See http://druid.io/docs/0.10.0/ingestion/schema-design.html#numeric-dimensions for ingestion documentation and http://druid.io/docs/0.10.0/querying/dimensionspecs.html for query documentation.

Added in #3838, #3966, and other patches by @jon-wei.

Kerberos authentication support

Added a new extension named 'druid-kerberos' which adds support for User Authentication for Druid Nodes using Kerberos. It uses the simple and protected GSSAPI negotiation mechanism, SPNEGO(https://en.wikipedia.org/wiki/SPNEGO) for authentication via HTTP.

See http://druid.io/docs/0.10.0/development/extensions-core/druid-kerberos.html for documentation on how to configure kerberos authentication.

Added in #3853 by @nishantmonu51.

Index task revamp

The indexing task was re-written to improve performance, particularly for jobs spanning multiple intervals that generated many shards. The segmentGranularity intervals can now be automatically determined and no longer needs to be specified, but ingestion time can be reduced if both intervals and numShards are provided.

Additionally, the indexing task now supports an appendToExisting flag which causes the data to be indexed as an additional shard of the current version rather than as a new version overshadowing the previous version.

See http://druid.io/docs/0.10.0/ingestion/tasks.html#index-task for documentation.

Added in #3611 by @dclim.

Like filter

Druid now includes a "like" filter that enables SQL LIKE-style filtering, such as foo LIKE 'bar%'. The implementation is generally faster than regex filters, and is encouraged over regex filters when possible. In particular, like filters on prefixes such as bar% are significantly faster than equivalent regex filters such as ^bar.*.

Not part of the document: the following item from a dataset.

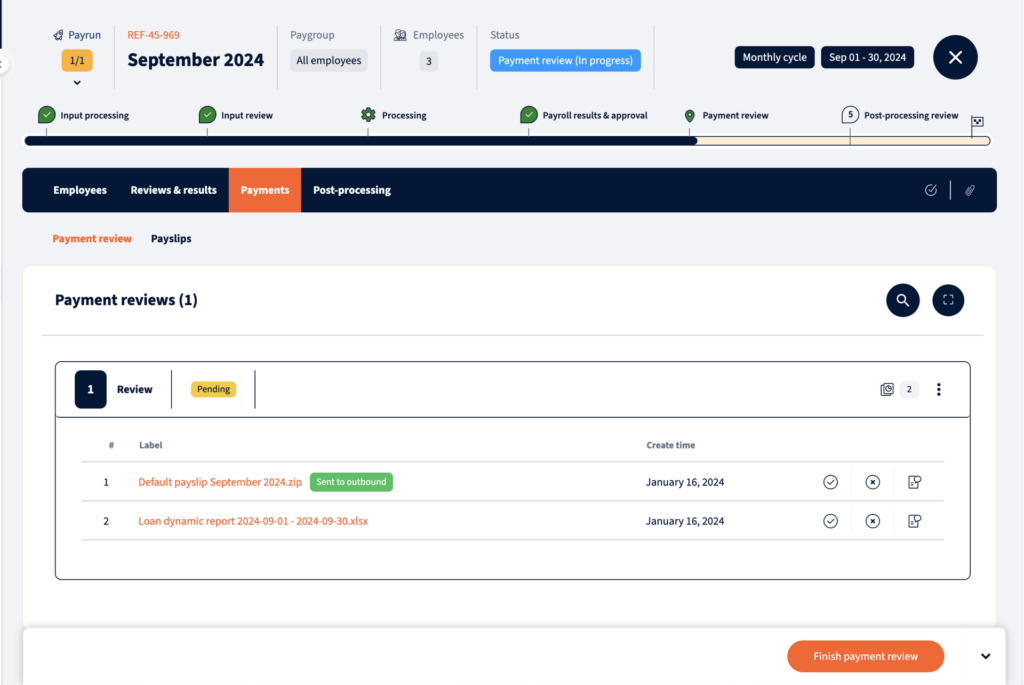Screen dimensions: 1024x685
Task: Reject the Loan dynamic report file
Action: coord(872,520)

See http://druid.io/docs/0.10.0/querying/filters.html#like-filter for documentation.

Added in #3642 by @gianm.

Large columns

Druid now supports individual columns larger than 2GB. This feature is not typically required, since general guidance is that segments should generally be 500MB–1GB in size, but is useful in situations where one column is much larger than all the others (for example, large sketches).

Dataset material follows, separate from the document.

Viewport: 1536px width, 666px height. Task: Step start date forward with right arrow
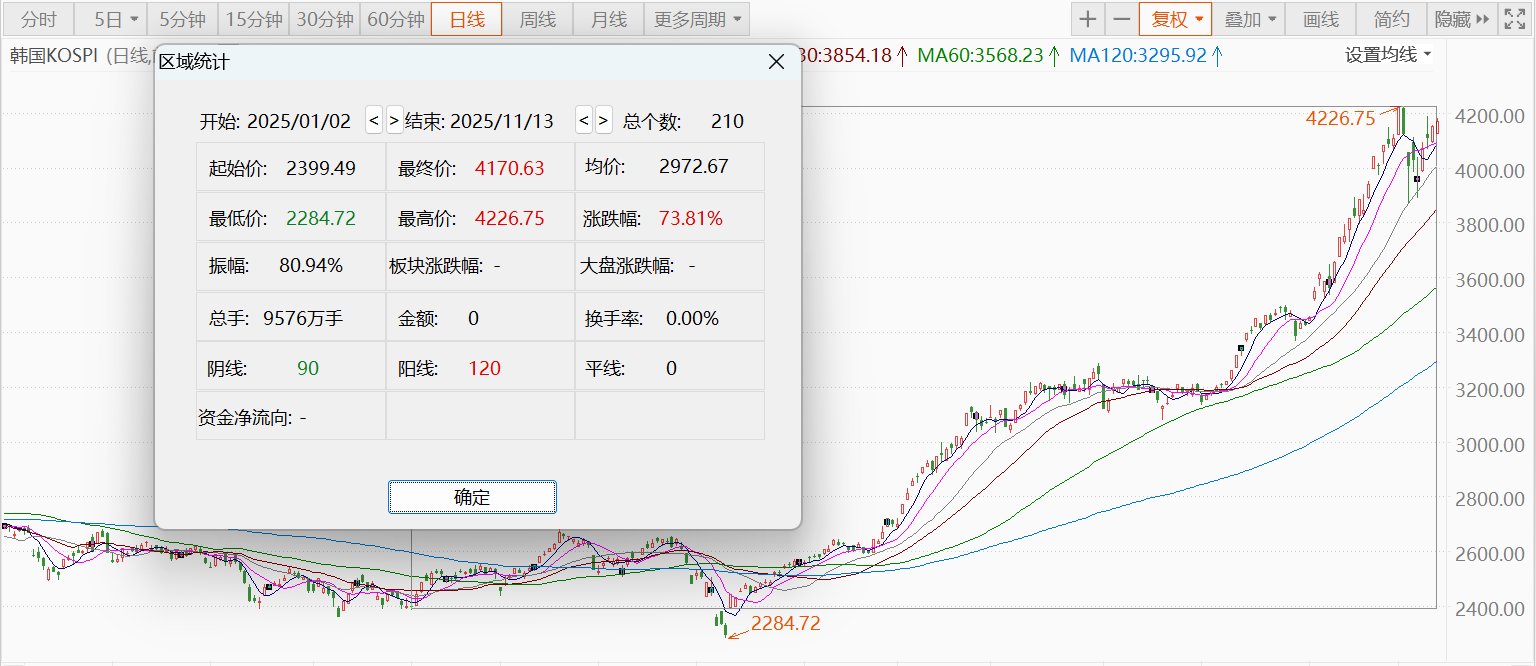point(394,121)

This functionality is available to all Druid users and no special configuration is necessary when using the built-in column types. If you have developed a custom metric column type as a Druid extension, you can enable large column support by overriding getSerializer in your ComplexMetricsSerde.

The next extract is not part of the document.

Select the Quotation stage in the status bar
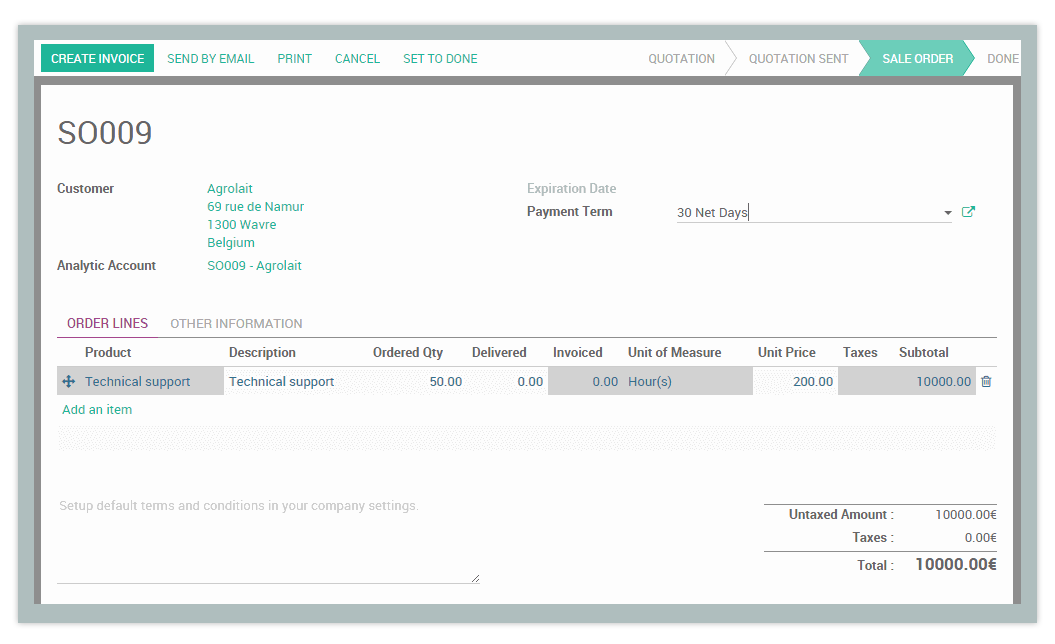Screen dimensions: 1055x644 tap(681, 58)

Added in #3743 by @akashdw.

Coordinator/Overlord combination option

Druid deployments can now be simplified by combining the Coordinator and Overlord functions into the Coordinator process. To do this, set druid.coordinator.asOverlord.enabled and druid.coordinator.asOverlord.overlordService appropriately on your Coordinators and then stop your Overlords.
Overlord console would be available on http://coordinator-host:port/console.html.

This is currently an experimental feature and is off by default. We intend to consider making this the default in a future version of Druid.

See http://druid.io/docs/0.10.0/configuration/coordinator.html for documentation on this feature and configuration options.

Added in #3711 by @himanshug.

Better performing defaults

This release changes two default settings to improve out-of-the-box performance:

  • The buildV9Directly option introduced in Druid 0.9.0 is now enabled by default. This option improves performance of indexing by creating the v9 data format directly rather than creating v8 first and then converting to v9. If necessary, you can roll back to the old code by setting "buildV9Directly" to false in your indexing tasks.

  • The v2 groupBy engine introduced in Druid 0.9.2 is now enabled by default. This new groupBy engine was rewritten from the ground up for better performance and memory management. If necessary, you can roll back to the old engine by setting either "druid.groupBy.query.defaultStrategy" in your runtime.properties, or "groupByStrategy" in your query context, to "v1". See http://druid.io/docs/0.10.0/querying/groupbyquery.html for details on the differences between groupBy v1 and v2.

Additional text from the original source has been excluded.